For people in business who have to deal with all the different types of tax that apply to their situation such as FBT (Fringe Benefits Tax), GST (Goods and Services Tax), Payroll Tax and others, the advice of skilled and experienced accountants is essential to ensure that any strategies they use are legitimate. The tax rules change from one federal budget to the next so something that was acceptable last year may not be acceptable in the current tax year.

 

Check Taxation Position Annually Prior to the End of Financial Year

 

The concessional tax rates and eligibility criteria can also change, which may affect the viability of any of the strategies that are already in place. These should be checked every year against the current legislation to see if any adjustments need to be made. The best time to do that is several months before the end of the financial year, rather than leaving it until tax returns are to be lodged.

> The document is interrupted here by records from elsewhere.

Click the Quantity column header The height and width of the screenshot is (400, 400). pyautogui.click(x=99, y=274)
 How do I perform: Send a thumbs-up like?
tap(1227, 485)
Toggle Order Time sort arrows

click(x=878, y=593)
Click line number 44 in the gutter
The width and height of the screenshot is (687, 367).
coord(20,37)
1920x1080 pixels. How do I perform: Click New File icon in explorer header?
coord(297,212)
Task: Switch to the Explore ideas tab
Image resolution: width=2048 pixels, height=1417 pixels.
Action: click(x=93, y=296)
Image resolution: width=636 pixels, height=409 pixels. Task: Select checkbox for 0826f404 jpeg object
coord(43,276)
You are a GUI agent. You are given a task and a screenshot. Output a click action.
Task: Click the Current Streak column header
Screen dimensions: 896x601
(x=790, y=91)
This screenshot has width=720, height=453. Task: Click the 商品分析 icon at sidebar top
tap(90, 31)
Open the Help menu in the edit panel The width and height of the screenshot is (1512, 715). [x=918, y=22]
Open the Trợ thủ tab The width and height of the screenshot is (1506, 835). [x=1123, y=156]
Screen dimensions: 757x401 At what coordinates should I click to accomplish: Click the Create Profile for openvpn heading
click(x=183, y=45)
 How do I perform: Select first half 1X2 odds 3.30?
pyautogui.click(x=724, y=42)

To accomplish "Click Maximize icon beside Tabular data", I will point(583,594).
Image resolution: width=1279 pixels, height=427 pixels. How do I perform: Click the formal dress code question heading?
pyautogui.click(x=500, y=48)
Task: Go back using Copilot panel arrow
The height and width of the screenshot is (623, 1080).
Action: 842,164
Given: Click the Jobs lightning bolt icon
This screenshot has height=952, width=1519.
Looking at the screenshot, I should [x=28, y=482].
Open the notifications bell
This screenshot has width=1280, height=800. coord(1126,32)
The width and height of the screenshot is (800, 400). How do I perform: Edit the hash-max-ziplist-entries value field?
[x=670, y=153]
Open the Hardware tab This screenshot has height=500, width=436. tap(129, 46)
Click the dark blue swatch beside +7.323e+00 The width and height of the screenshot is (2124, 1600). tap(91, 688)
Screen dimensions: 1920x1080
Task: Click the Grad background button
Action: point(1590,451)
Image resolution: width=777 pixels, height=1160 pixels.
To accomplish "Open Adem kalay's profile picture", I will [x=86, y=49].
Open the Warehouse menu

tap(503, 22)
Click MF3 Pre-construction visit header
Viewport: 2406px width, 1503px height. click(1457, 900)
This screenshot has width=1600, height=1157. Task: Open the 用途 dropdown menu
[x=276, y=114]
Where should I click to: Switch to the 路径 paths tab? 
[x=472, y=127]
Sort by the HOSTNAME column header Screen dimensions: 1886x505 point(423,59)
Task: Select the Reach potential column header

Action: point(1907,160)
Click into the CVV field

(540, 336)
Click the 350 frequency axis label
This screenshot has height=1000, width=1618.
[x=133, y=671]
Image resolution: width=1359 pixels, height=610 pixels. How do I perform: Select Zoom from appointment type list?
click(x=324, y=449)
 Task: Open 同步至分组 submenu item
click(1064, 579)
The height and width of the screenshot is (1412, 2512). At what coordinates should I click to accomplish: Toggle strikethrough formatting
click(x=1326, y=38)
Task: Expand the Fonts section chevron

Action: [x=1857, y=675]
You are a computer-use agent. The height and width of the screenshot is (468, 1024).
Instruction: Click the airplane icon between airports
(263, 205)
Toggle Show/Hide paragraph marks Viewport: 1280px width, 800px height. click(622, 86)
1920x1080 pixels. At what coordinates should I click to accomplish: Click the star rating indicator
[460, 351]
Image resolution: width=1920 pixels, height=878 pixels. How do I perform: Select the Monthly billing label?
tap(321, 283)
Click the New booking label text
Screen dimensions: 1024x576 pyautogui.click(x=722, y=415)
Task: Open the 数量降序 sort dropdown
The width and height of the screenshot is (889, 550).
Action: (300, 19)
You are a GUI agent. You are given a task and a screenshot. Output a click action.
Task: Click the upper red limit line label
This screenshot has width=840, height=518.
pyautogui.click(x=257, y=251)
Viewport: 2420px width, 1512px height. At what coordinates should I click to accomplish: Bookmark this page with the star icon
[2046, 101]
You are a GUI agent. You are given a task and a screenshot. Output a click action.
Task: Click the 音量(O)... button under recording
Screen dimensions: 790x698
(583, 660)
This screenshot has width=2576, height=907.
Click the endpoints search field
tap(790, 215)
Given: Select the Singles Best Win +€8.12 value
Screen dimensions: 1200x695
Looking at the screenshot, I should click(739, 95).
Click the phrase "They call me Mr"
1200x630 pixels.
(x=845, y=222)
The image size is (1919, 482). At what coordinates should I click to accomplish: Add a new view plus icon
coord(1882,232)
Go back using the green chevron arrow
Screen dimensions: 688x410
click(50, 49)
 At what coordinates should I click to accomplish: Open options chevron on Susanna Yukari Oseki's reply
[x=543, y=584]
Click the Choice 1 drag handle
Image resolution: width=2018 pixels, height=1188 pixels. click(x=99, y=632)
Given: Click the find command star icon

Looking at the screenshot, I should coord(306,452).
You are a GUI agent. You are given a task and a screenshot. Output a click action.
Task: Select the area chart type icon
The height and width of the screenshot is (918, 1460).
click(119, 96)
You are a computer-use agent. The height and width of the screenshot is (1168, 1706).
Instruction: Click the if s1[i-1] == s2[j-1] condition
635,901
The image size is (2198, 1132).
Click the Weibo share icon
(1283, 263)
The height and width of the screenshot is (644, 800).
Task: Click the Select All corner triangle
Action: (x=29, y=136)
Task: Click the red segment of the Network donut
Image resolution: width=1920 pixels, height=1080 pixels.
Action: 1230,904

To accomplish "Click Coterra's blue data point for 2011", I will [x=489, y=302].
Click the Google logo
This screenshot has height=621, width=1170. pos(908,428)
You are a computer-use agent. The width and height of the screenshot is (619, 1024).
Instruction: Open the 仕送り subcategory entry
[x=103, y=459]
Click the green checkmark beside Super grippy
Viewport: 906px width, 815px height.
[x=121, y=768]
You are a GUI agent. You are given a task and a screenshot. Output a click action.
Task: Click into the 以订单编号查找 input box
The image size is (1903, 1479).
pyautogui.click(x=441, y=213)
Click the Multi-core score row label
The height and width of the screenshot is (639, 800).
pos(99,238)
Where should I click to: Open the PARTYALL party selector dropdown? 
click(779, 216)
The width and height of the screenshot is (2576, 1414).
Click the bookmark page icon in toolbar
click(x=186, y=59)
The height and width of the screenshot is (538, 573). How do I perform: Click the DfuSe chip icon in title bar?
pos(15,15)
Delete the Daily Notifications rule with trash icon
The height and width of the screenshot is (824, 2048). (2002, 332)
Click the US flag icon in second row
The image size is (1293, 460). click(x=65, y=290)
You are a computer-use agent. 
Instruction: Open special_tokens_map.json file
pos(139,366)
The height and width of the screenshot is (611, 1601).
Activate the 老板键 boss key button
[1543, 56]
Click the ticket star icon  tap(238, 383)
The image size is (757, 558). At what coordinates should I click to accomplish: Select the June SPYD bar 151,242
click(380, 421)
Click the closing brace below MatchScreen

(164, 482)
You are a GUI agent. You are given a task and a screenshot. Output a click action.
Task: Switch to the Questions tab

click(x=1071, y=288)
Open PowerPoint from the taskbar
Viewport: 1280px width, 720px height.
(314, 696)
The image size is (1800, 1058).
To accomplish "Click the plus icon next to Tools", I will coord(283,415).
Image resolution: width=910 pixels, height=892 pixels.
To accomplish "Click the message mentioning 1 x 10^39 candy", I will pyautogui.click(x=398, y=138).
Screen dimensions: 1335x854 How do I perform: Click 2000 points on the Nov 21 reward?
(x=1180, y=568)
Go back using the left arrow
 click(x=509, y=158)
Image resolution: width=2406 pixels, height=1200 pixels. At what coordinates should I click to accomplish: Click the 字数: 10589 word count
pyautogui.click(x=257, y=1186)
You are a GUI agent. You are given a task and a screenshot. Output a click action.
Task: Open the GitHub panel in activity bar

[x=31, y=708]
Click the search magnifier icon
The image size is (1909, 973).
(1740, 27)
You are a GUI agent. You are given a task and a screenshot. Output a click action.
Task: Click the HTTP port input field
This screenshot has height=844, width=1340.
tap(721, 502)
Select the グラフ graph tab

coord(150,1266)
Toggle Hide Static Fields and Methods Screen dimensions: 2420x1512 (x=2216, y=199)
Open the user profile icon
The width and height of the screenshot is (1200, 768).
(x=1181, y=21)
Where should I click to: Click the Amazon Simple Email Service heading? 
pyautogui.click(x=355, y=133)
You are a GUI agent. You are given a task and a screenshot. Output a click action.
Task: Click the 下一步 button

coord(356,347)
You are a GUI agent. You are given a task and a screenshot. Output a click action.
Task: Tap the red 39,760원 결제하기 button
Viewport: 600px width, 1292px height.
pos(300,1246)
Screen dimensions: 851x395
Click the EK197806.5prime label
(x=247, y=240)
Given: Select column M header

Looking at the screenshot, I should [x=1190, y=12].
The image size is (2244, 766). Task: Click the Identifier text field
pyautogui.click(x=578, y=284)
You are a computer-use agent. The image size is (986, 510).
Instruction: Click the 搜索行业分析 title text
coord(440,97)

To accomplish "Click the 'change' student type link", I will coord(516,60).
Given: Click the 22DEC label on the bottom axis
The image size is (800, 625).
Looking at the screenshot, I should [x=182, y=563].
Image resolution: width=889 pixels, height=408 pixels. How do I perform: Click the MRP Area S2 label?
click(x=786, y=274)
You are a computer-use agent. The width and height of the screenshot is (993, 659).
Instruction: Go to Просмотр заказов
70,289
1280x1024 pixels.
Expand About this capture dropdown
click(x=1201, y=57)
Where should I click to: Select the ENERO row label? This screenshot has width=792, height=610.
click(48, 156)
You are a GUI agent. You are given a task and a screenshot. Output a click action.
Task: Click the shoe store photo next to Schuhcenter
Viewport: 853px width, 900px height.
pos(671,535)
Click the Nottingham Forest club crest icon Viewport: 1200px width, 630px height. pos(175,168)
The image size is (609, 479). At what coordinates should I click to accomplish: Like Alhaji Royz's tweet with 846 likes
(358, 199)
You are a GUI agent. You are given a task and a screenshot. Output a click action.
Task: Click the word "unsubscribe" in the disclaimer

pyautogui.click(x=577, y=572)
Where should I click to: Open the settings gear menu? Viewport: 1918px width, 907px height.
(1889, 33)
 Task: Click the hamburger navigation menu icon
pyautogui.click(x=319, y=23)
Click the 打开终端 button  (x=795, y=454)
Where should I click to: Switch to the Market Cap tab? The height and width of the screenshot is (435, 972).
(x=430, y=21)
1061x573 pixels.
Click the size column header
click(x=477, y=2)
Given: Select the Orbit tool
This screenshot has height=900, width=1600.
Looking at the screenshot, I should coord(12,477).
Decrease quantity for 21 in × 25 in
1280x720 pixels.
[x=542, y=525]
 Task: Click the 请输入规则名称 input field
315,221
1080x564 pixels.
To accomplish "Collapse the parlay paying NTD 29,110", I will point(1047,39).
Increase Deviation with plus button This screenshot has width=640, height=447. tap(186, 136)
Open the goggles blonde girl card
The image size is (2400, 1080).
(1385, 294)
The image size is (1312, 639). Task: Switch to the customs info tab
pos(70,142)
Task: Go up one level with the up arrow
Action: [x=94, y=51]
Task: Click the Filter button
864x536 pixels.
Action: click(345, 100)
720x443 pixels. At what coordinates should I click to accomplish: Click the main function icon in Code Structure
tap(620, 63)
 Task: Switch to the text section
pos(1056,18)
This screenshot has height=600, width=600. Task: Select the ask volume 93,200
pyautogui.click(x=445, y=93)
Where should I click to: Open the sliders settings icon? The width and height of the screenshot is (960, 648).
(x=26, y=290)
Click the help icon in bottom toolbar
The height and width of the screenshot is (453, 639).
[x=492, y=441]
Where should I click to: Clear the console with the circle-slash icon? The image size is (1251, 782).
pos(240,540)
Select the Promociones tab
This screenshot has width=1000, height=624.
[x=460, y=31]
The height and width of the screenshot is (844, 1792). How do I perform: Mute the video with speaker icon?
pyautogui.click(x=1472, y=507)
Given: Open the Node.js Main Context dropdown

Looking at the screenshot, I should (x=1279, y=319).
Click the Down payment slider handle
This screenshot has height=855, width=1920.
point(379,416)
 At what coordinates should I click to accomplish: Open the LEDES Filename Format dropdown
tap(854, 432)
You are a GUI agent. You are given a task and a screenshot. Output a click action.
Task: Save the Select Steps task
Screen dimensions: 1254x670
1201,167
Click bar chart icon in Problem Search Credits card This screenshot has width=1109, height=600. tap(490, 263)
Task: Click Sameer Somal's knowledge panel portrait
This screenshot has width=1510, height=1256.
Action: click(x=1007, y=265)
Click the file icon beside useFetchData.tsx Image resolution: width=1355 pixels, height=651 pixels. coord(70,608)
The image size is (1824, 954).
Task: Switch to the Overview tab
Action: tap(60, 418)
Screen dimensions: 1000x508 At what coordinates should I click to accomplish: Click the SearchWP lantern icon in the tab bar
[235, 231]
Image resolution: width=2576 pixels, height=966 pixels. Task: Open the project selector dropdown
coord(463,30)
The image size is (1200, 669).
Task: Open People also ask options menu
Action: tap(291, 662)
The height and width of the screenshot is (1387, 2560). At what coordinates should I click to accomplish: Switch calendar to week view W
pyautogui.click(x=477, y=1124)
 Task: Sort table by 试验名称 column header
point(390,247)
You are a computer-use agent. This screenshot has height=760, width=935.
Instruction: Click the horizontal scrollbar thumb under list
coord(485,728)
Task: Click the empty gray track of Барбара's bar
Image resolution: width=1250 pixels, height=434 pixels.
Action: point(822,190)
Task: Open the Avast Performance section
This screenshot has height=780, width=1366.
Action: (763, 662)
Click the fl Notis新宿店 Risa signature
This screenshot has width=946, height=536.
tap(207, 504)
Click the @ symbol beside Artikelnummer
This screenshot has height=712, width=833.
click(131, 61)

Reviewing taxation strategies at this stage provides enough time to implement alternative tax minimisation methods before financial year close off.

 

There are a number of familiar strategies that are still useful in reducing tax including salary sacrificing and/or salary packaging, making tax-deductible contributions to superannuation, managing super contributions within the caps set down by the government and borrowing to invest. Negative gearing of property, shares and other investments is another method. All of these strategies are complex and need to be managed correctly, so seeking professional advice before taking action is essential.

 

Many Legal Ways of Reducing Tax Available to Business

 

As well as these types of methods, for business owners there are standard methods of reducing taxable income such as writing off obsolete stock, and reviewing the current depreciation schedule. This is often overlooked in a busy environment. What typically happens is that assets that have become damaged or obsolete are thrown out, but still remain on the depreciation schedule. By removing them, they can be written off, provided they are not part of pooled assets.

 

These are not the only methods available, and as every situation is different, reducing tax should be approached from that aspect, preferably with the guidance and advice of an accounting professional.